En ce siècle où nous sommes, la patience n'est pas la vertu cardinale et le monde entier commence à trouver que cette année 2020 se traîne, entre confinement, déconfinement et reconfinement, en passant par les bulles plus ou moins larges, les attestations, les couvre-feu et les masques, sans omettre les visioconférences, le lavage des mains, les commerces fermés ou à moitié ouverts. L’œil sans cesse dirigé vers des statistiques, le citoyen lambda s'interroge: et alors, ce vaccin? Quand il n'est pas tenté par le fantasme, le complotisme, l'indifférence ou le cynisme. Terreau extrêmement fertile pour les fake news!

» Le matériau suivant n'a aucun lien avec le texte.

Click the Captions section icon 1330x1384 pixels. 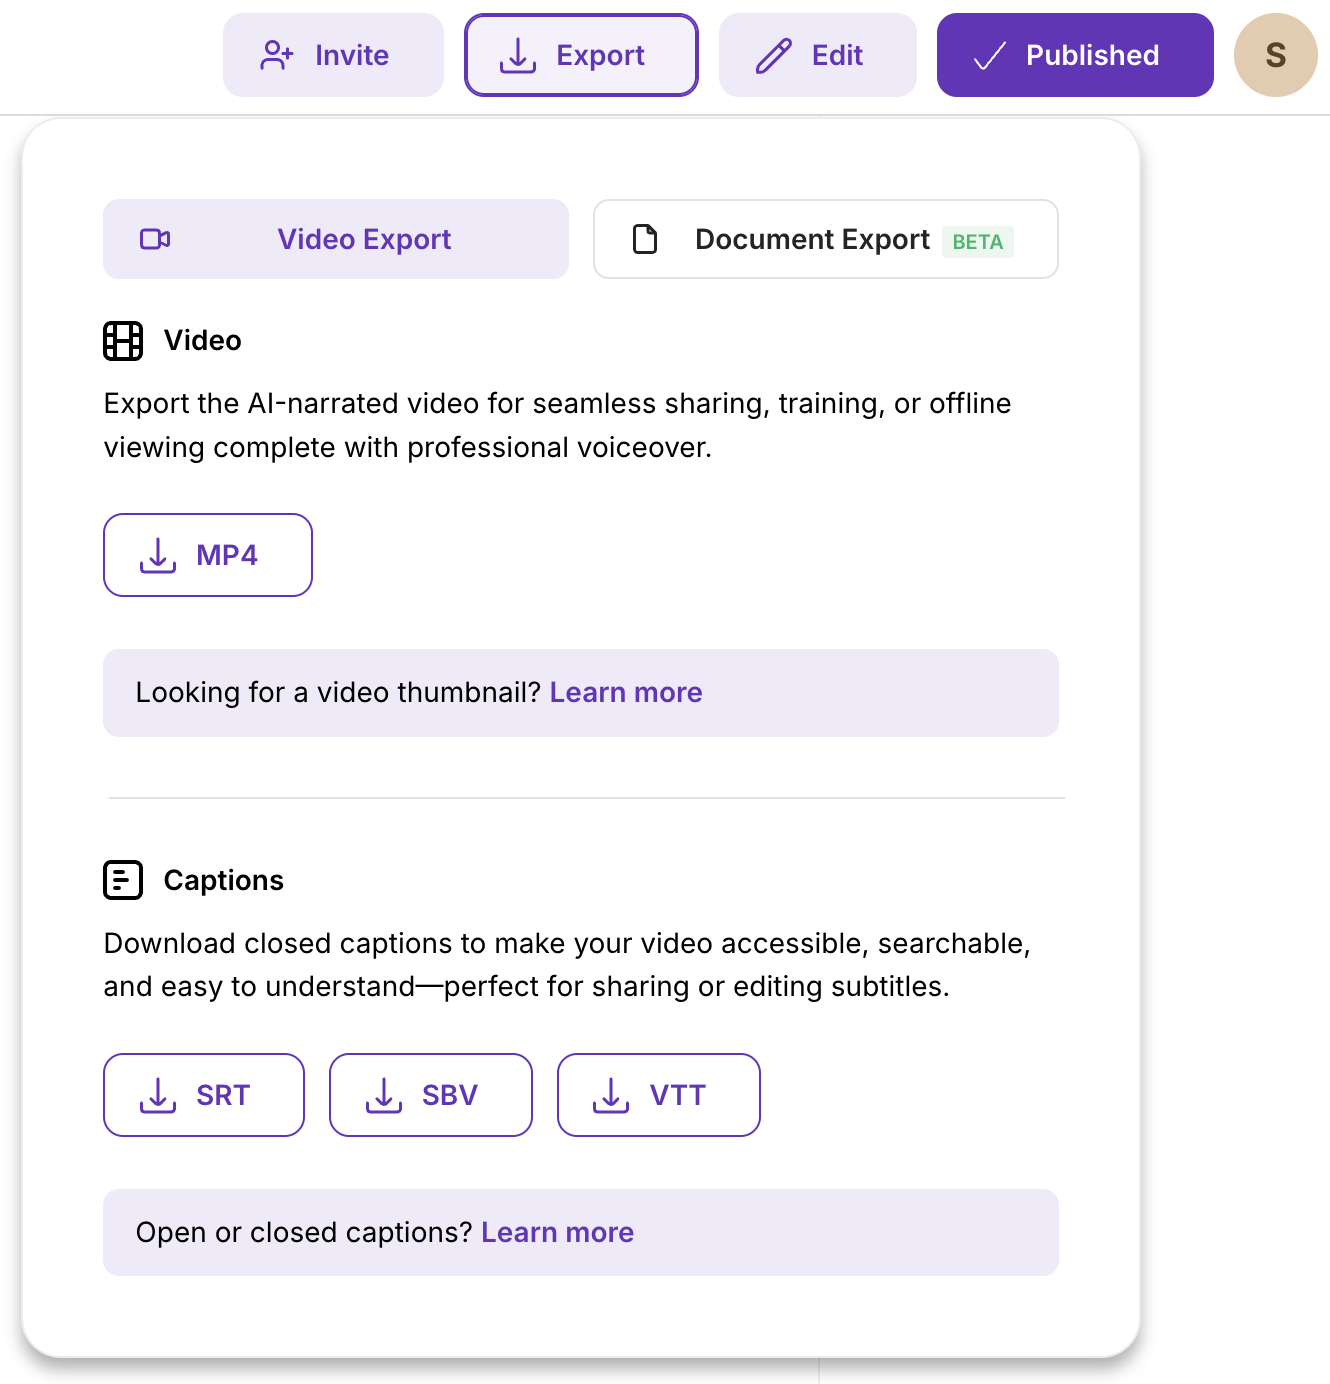click(123, 880)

Celles-ci et ceux qui les diffusent ont pour eux une force qui est du domaine de la foi. Depuis quelques années, une des formes émergentes du journalisme a été ce qu'on appelle en jargon franglais le fact checking. Eh bien on aura beau en faire, démonter les mensonges, dépecer les rumeurs, décortiquer les amalgames, démolir les hypothèses branlantes et détailler les approximations, on ne convaincra pas ceux qui croient qu'on ne leur dit pas tout, qu'on les manipule et qu'il y a des buts cachés à toutes les mesures prises.

Bien entendu comme pour une religion, il peut y avoir parfois des raisons d'y croire! Mais il y a déjà assez à mettre en garde contre les possibles atteintes aux libertés publiques ou contre l'écart sans cesse grandissant que cette crise accentue encore entre nantis et démunis, entre riches et pauvres, entre travailleurs et sans-emploi, pour qu'on ne dérape pas comme il est constaté ces dernières semaines. Pour ne prendre que cet exemple, le film Hold up, dénoncé de toutes parts mais néanmoins plébiscité, mérite son titre: le complotisme est une bonne affaire, un fond de commerce fleurissant, qui trouve des donateurs comme une secte et qui fonctionne comme une religion. Et puisque la hâte d'en finir incite à croire que la crise sanitaire est longue (elle n'a pourtant que quelques mois), cette durée apparaît de plus en plus comme suspecte.

L'histoire nous apprend que ces périodes d'impatience, d'agacement, de doute, où le sentiment qu'il n'y a pas d'issue possible se mue en certitude, débouchent souvent sur des remises en question et sur des solutions tragiques – ou sur des révolutions. Il est en effet grand temps que le vaccin arrive si l'on veut éviter un monde où MM. Bolsonaro, Trump et Poutine risquent d'apparaître comme de grands démocrates et ouvrir la porte à un monde d'après où l'on aurait compris que ce n'est pas tant dans la gestion de la pandémie qu'on s'est mal pris mais plutôt dans l'exploitation de la planète et de la plus grande part de l'humanité.